Proposed Changes to the Range API for Phobos v3

Sat May 18 14:26:18 UTC 2024

On Thu, May 16, 2024 at 08:56:55AM -0600, Jonathan M Davis via Digitalmars-d wrote:
[...]
> 1. The easy one is that the range API functions for dynamic arrays will not
> treat arrays of characters as special. A dynamic array of char will be a
> range of char, and a dynamic array of wchar will be a range of wchar.
> 
> Any code that needs to decode will need to use the phobos v3 replacement for
> std.utf's decode or decodeFront - or use foreach - to decode the code units
> to code points (and if it needs to switch encodings, then there will be
> whatever versions of byUTF, byChar, etc. that the replacement for std.utf
> will have).

I thought we already have this?  std.string.byRepresentation,
std.uni.byCodePoint, std.uni.byGrapheme already fill this need.

[...]
> However, with infinite ranges, there is no such solution. If they
> cannot be default-initialized, then they either can't be ranges, or
> they would have to be finite ranges which would just never be empty if
> they're constructed at runtime (while doing something like the flag
> trick to make their init value empty). And it's certainly true that
> the range API doesn't (and can't) guarantee that finite ranges are
> truly finite, but it's still better if we can define infinite ranges
> that need to be constructed at runtime as infinite ranges, since then
> we can get the normal benefits that come from statically knowing that
> a range is infinite.

Infinite ranges also have the peculiarity that slicing may create a
finite range, i.e., the underlying type changes. That's another wrinkle
to deal with.

[...]
> 4. All ranges must be either dynamic arrays or structs (and not
> pointers to structs either).

This is not necessarily an ideal solution.  In my own code I've often
had to iterate over forward ranges via sub functions, where I expect the
iteration state after returning from the sub function to be retained.
There are two ways to do this:

1) Have two versions of every iteration function, one taking the range
by value (with implicit saving of current iteration state), the other
taking the range by reference (retain changes to iteration state upon
return), which leads to a lot of code duplication; or:

2) Have a single version of each function and pass the range by
reference, usually by passing a pointer to it (since the current API
would transparently treat the pointer as the range itself).
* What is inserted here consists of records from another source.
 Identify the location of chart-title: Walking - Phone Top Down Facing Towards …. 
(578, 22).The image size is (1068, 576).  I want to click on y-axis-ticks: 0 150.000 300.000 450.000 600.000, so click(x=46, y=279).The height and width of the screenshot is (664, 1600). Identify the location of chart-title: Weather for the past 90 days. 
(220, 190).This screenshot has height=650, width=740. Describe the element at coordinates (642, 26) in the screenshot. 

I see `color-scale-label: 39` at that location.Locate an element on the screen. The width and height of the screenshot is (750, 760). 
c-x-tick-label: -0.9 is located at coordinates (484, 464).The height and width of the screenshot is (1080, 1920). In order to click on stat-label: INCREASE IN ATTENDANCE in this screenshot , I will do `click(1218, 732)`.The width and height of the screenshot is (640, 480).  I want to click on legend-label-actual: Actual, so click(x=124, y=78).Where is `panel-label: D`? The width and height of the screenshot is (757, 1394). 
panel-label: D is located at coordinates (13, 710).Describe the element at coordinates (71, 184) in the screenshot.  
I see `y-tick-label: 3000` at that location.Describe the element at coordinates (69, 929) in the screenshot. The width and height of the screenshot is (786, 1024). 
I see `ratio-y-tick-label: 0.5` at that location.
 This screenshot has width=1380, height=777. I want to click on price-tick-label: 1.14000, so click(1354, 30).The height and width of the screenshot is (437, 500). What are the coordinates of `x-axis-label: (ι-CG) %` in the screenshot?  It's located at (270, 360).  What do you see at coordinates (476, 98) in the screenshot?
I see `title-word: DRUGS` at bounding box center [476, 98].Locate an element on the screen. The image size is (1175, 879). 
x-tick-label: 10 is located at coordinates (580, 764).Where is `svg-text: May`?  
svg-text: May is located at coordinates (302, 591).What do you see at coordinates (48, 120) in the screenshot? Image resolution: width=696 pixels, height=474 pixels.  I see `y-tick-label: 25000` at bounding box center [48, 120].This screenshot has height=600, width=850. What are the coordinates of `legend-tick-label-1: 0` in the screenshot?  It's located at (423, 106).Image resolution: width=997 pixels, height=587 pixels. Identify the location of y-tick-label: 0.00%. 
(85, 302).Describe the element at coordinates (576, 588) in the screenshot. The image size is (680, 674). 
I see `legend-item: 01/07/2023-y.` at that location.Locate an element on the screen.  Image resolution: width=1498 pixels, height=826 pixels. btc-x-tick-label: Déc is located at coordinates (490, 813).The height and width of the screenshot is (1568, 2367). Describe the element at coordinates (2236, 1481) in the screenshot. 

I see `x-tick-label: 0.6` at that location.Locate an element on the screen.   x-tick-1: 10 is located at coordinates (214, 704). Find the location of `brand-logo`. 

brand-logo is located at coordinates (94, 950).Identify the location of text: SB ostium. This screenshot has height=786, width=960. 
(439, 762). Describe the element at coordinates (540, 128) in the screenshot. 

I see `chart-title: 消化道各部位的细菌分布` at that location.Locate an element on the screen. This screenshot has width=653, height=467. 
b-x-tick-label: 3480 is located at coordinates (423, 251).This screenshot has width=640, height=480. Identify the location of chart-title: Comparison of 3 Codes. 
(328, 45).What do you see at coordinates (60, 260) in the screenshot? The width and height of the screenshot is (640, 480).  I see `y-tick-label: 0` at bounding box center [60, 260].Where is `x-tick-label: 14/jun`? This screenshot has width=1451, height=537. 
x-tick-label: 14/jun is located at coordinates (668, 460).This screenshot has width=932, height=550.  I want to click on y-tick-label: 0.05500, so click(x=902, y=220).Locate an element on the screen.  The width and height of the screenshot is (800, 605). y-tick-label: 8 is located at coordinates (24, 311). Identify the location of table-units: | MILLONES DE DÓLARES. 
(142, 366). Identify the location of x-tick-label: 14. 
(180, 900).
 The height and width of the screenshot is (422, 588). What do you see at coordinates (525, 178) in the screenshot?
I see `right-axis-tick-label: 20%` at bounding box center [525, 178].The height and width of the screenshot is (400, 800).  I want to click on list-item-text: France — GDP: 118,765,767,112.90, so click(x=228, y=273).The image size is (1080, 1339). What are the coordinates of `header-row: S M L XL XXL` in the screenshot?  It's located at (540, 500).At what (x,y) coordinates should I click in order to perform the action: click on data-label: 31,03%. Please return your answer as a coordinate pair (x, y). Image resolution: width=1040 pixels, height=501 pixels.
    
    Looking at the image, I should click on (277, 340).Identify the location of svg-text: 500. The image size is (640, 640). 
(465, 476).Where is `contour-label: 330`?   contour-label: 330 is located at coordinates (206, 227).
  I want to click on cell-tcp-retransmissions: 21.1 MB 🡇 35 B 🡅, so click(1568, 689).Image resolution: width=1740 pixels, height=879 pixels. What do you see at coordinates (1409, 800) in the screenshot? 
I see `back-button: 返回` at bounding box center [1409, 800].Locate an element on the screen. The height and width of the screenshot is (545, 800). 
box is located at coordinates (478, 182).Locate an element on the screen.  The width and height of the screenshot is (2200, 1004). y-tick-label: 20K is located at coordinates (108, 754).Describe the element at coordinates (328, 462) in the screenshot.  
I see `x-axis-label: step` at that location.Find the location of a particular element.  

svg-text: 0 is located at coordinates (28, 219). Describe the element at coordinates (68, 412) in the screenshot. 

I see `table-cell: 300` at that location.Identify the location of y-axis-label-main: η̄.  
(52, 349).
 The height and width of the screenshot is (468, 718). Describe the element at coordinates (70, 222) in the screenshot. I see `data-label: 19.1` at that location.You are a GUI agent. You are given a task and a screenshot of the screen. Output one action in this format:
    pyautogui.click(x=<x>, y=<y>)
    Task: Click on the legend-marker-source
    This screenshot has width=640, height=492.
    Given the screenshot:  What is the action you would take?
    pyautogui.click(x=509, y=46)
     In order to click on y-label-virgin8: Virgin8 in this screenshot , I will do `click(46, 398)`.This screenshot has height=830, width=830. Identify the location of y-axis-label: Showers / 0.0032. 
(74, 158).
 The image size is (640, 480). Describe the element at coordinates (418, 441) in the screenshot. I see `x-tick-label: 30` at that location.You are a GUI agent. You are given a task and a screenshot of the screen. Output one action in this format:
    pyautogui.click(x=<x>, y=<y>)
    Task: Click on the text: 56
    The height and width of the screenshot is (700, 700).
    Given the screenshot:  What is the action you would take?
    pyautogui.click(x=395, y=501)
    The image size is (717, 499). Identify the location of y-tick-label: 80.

Prohibiting pointers eliminates option (2), and leaves me with the
non-ideal situation (1) where I need lots of code duplication.

Although, come to think of it, we could have a .byRef range wrapper that
encapsulates a pointer to the range so that changes to iteration state
would be preserved.  But then it begs the question, why not just allow
pointers in the first place?  Why require jumping through extra hoops?

> 11. Finite random-access ranges are required to implement opDollar,
> and their opIndex must work with $. Similarly, any ranges which
> implement slicing must implement opDollar, and slicing must work with
> $.
> 
> In most cases, this will just be an alias to length, but barring a
> language change that automatically treats length as opDollar (which
> has been discussed before but has never materialized and is somewhat
> controversial given types where it wouldn't make sense to treat length
> as opDollar), we have to require that opDollar be defined, or generic
> code won't be able to use $ with indexing or slicing. We probably
> would have required it years ago except that it would have broken code
> to add the requirement.
[...]

Will this also require implementing arithmetic operators on the return
type of opDollar? Otherwise things like r[0 .. $-1] still wouldn't
work correctly. Or r[0 .. complicatedMathFunc(($-1)/2)].

--T